Le sud de la Chine, l'Indochine, l'Indonésie et les Philippines constituent le principal foyer de sinistres au niveau mondial, avec un sinistre sur cinq (12), bien que l'activité ait diminué d'une année sur l'autre. Le golfe Persique (9) a connu une augmentation significative de l'activité de pertes pour se classer au deuxième rang devant la région de la Méditerranée orientale et de la mer Noire au troisième rang (7). Les eaux de l'Asie du Sud-Est sont également le principal lieu de sinistre de la dernière décennie (225 sur 892), en raison de facteurs tels que le niveau élevé du commerce local et international, l'encombrement des ports, l'ancienneté des flottes et les conditions météorologiques extrêmes.

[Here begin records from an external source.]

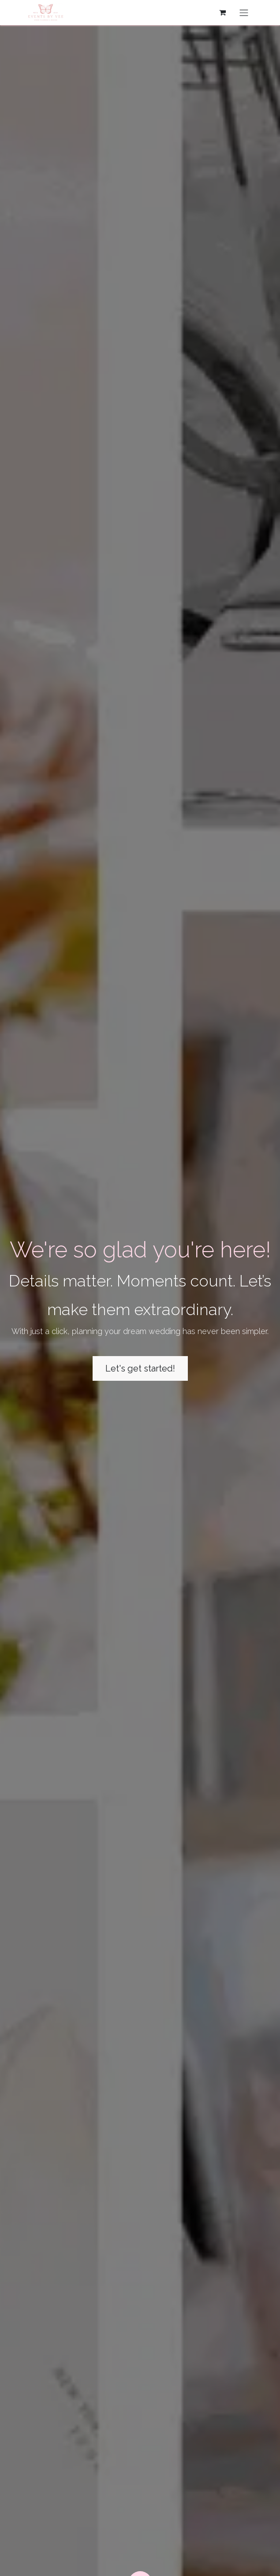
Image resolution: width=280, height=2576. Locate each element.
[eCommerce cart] (222, 12)
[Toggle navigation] (244, 13)
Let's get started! (140, 1368)
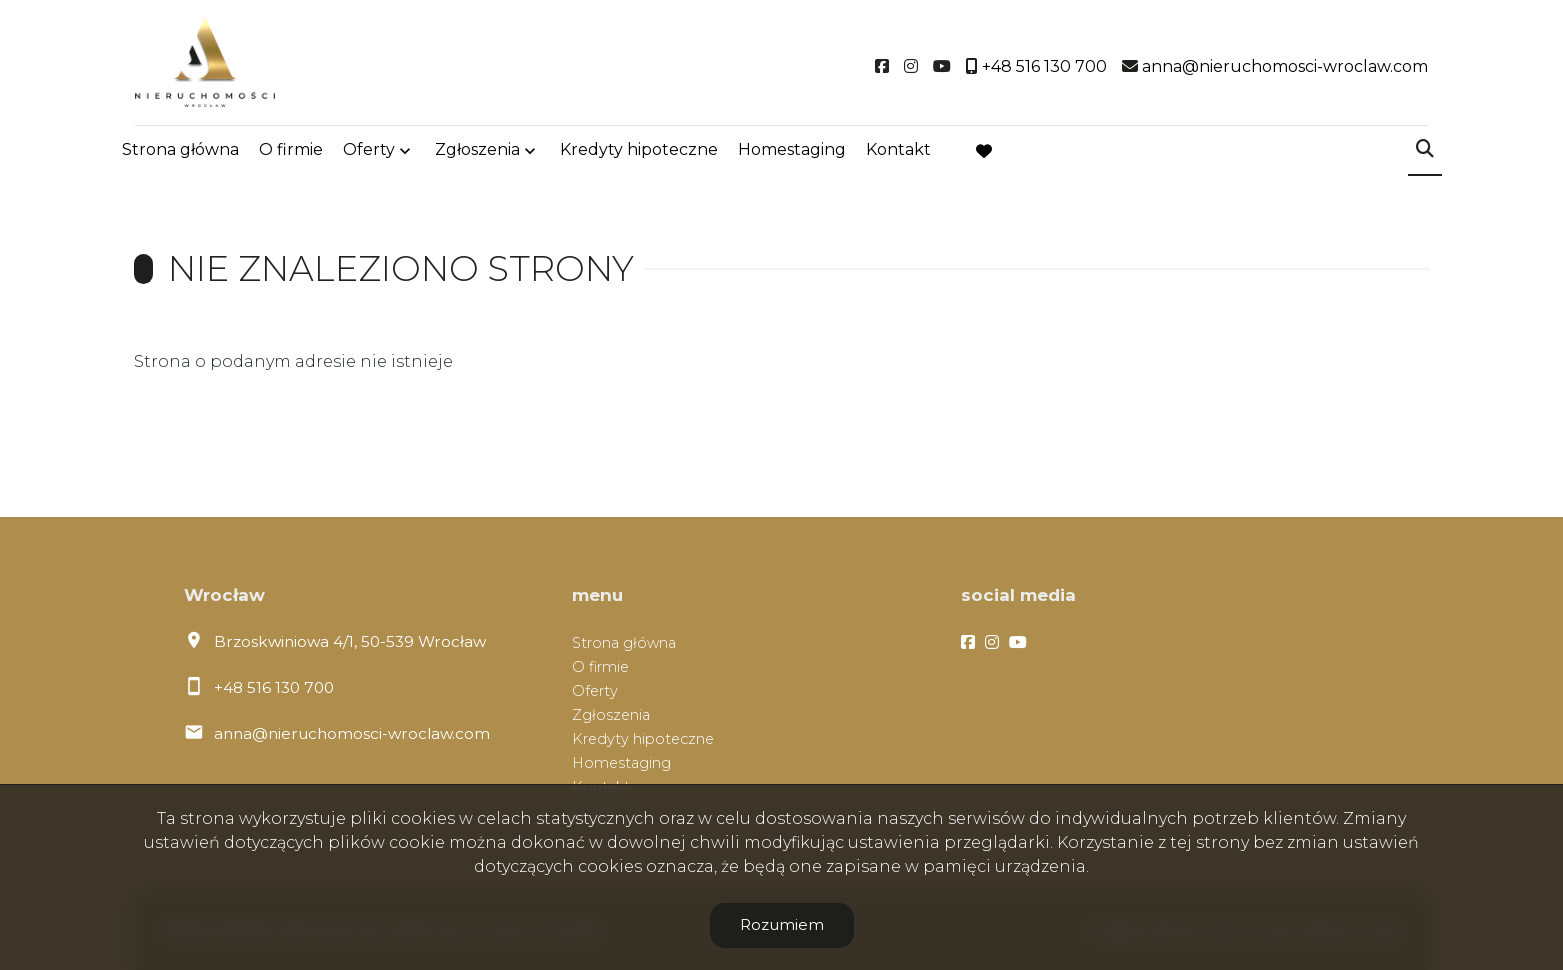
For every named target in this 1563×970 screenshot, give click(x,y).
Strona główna (180, 152)
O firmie (291, 152)
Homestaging (792, 152)
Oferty (369, 152)
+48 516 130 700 (274, 687)
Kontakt (898, 152)
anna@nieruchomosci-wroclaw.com (352, 733)
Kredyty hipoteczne (639, 152)
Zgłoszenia (477, 152)
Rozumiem (782, 924)
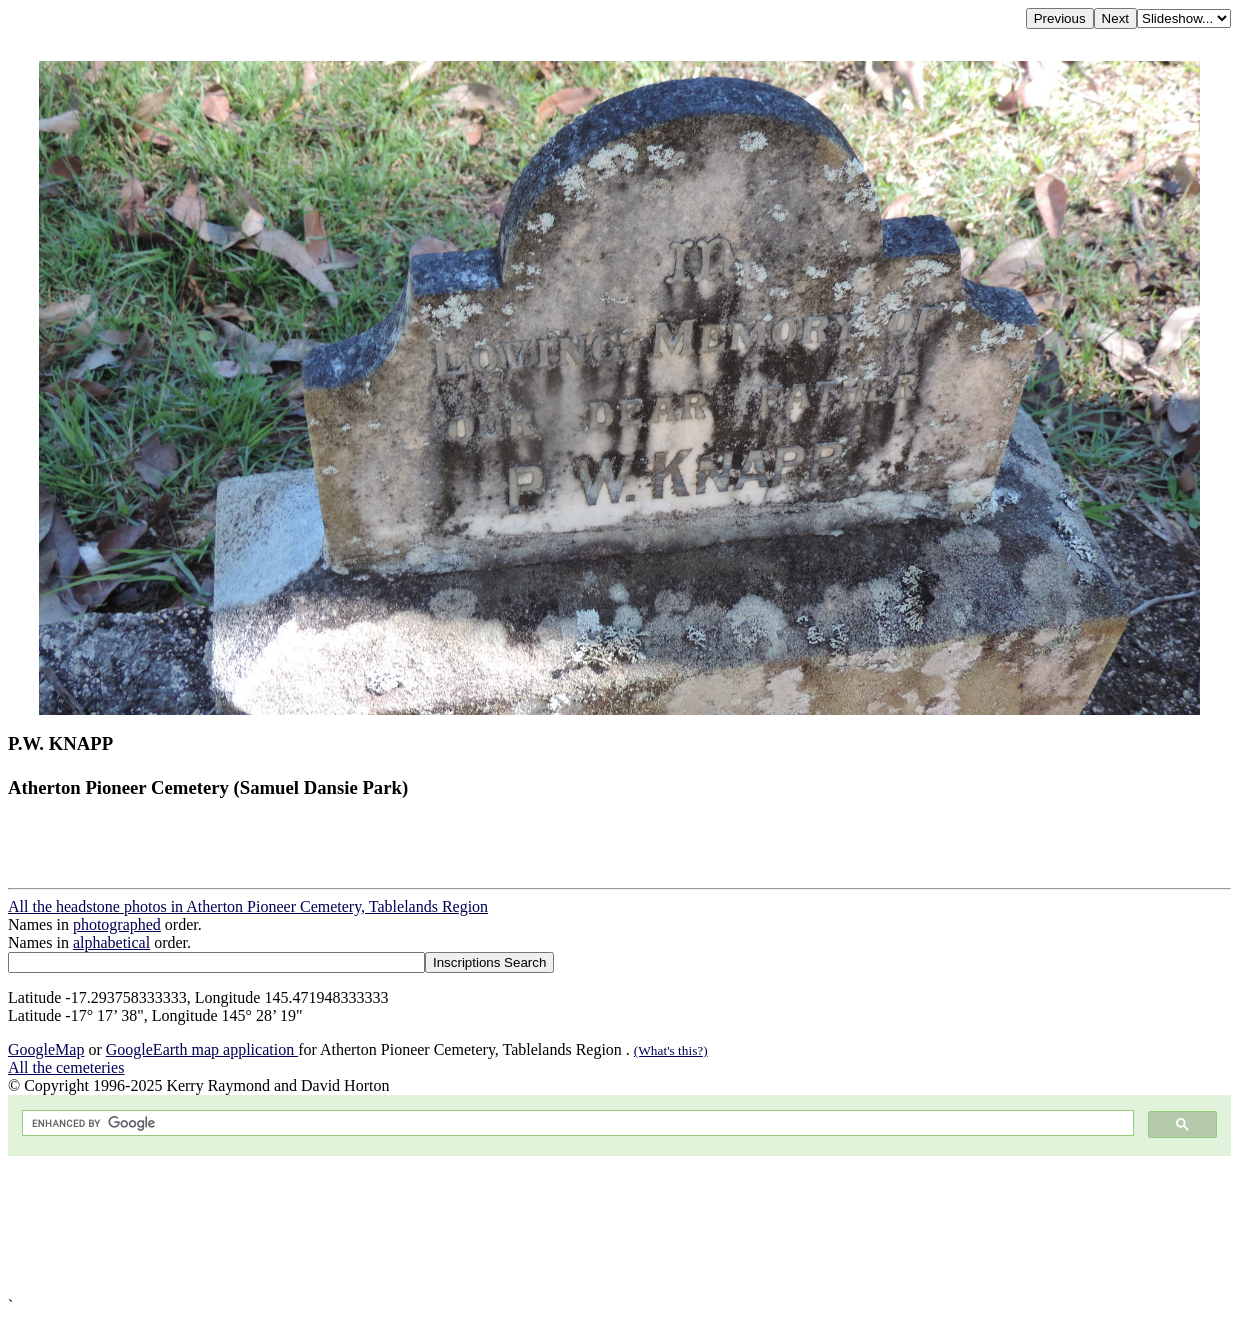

Les navires de charge ont représenté la moitié de tous les navires perdus en 2021 (27). Le naufrage a été la principale cause des pertes totales pour tous les types de navires en 2021, représentant environ 60% (32). Les incendies/explosions viennent en deuxième position (15 %, 8), et les dommages/défaillances des machines en troisième position (11 %, 6). Des conditions météorologiques extrêmes ont été signalées comme étant un facteur dans au moins 13 sinistres en 2021, tandis que décembre et mai ont été les mois les plus fréquents pour les sinistres, avec respectivement sept sinistres chacun. Collectivement, le naufrage (52 %), le naufrage/échouement (18 %) et l'incendie/explosion (13 %) sont les trois principales causes de pertes totales au cours de la dernière décennie, représentant plus de 80 % des 892 pertes signalées.


Retrouvez le rapport complet en pièce-jointe.


Les sinistres maritimes sont en baisse. Mais la guerre en Ukraine, les coûts des grands navires, l’explosion du transport et les préoccupations environnementales brouillent l’horizon.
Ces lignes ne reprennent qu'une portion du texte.